## Begin Listed entries
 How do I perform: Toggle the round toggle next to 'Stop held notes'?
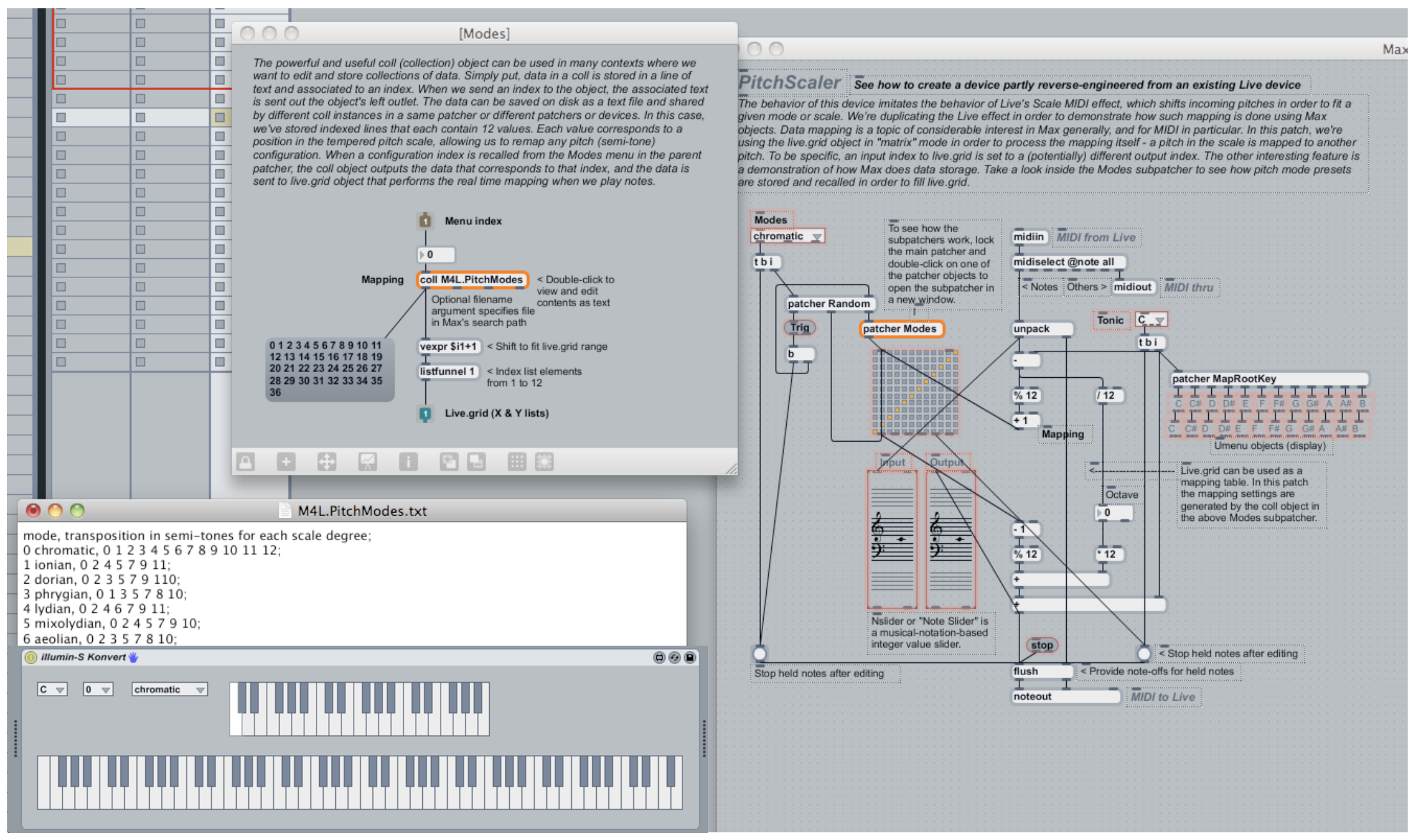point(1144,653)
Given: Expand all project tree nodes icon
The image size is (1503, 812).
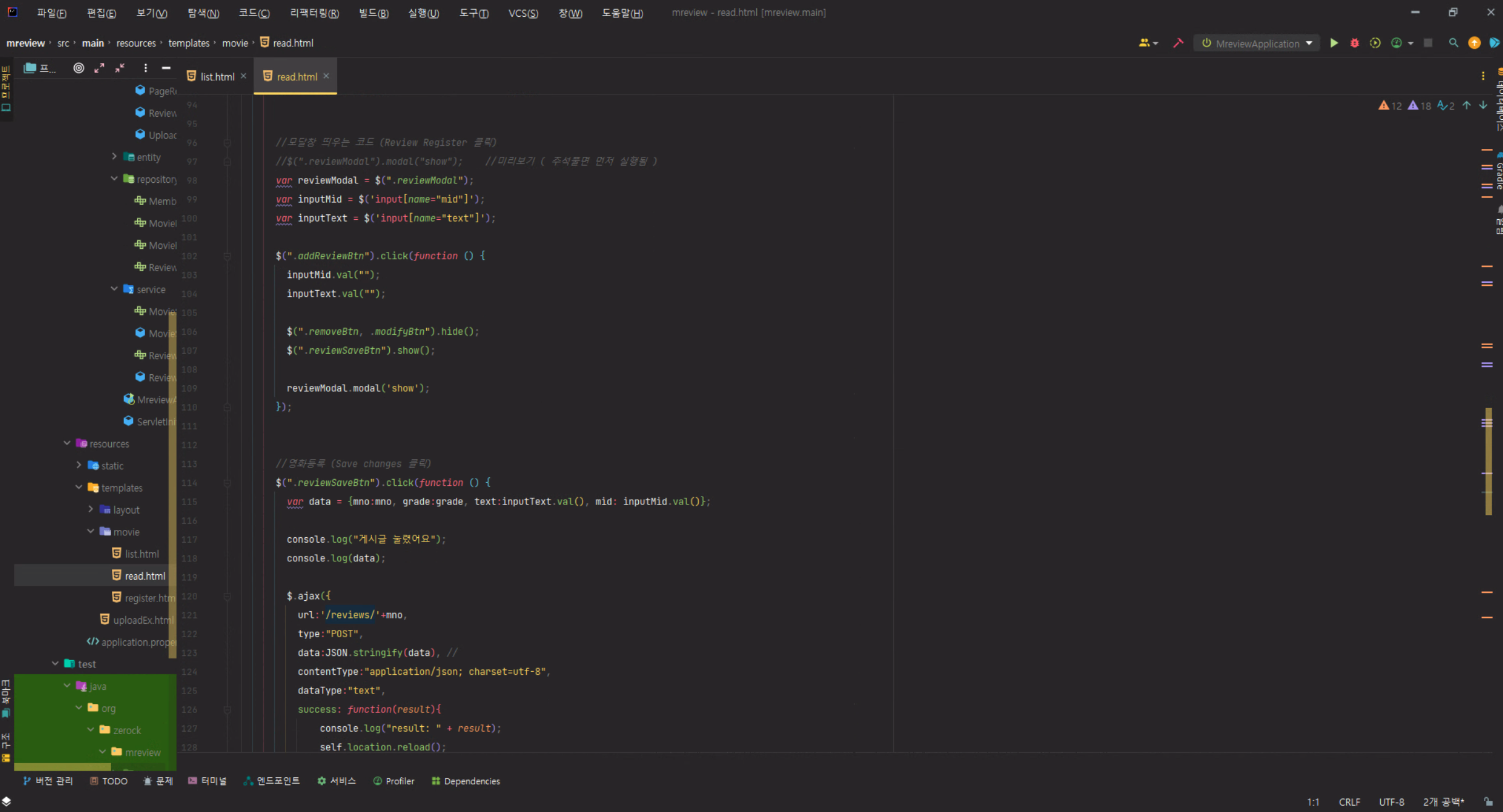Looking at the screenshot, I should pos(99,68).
## End Listed entries
## Begin Listed entries
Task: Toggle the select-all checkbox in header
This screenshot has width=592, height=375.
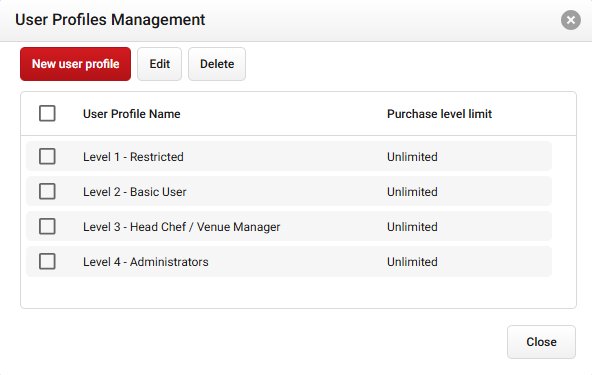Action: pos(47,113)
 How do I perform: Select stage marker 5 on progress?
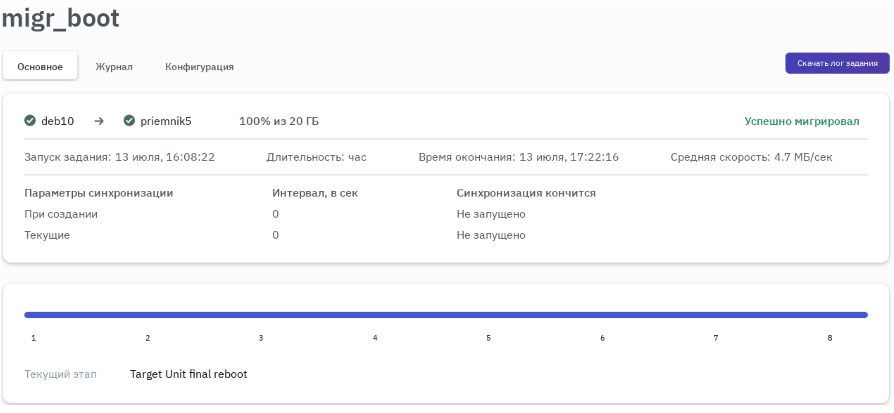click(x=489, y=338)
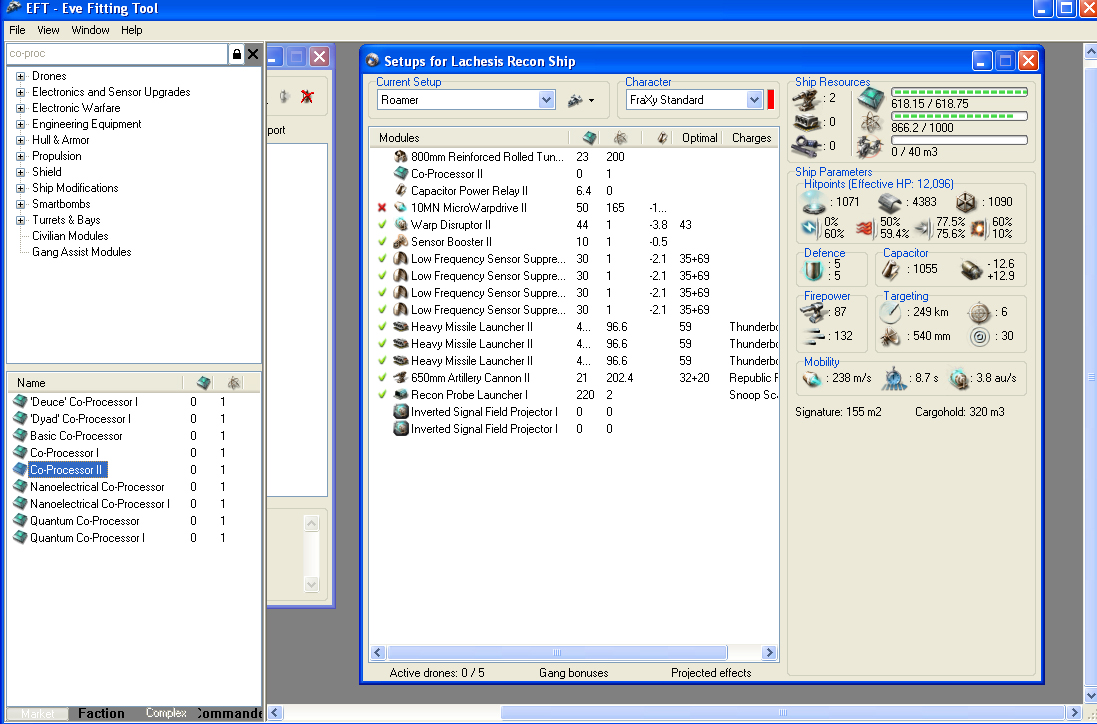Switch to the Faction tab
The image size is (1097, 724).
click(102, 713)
## End Listed entries
## Begin Listed entries
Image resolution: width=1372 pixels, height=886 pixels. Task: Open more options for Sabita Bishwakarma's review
## End Listed entries
Task statement: Copy the entries above word for word, starting with the line containing "Given: Expand all project tree nodes icon" and ending with the line containing "Looking at the", both included, and leave the pictures out of your answer.

Result for this task:
Given: Expand all project tree nodes icon
The image size is (1503, 812).
Looking at the screenshot, I should pos(99,68).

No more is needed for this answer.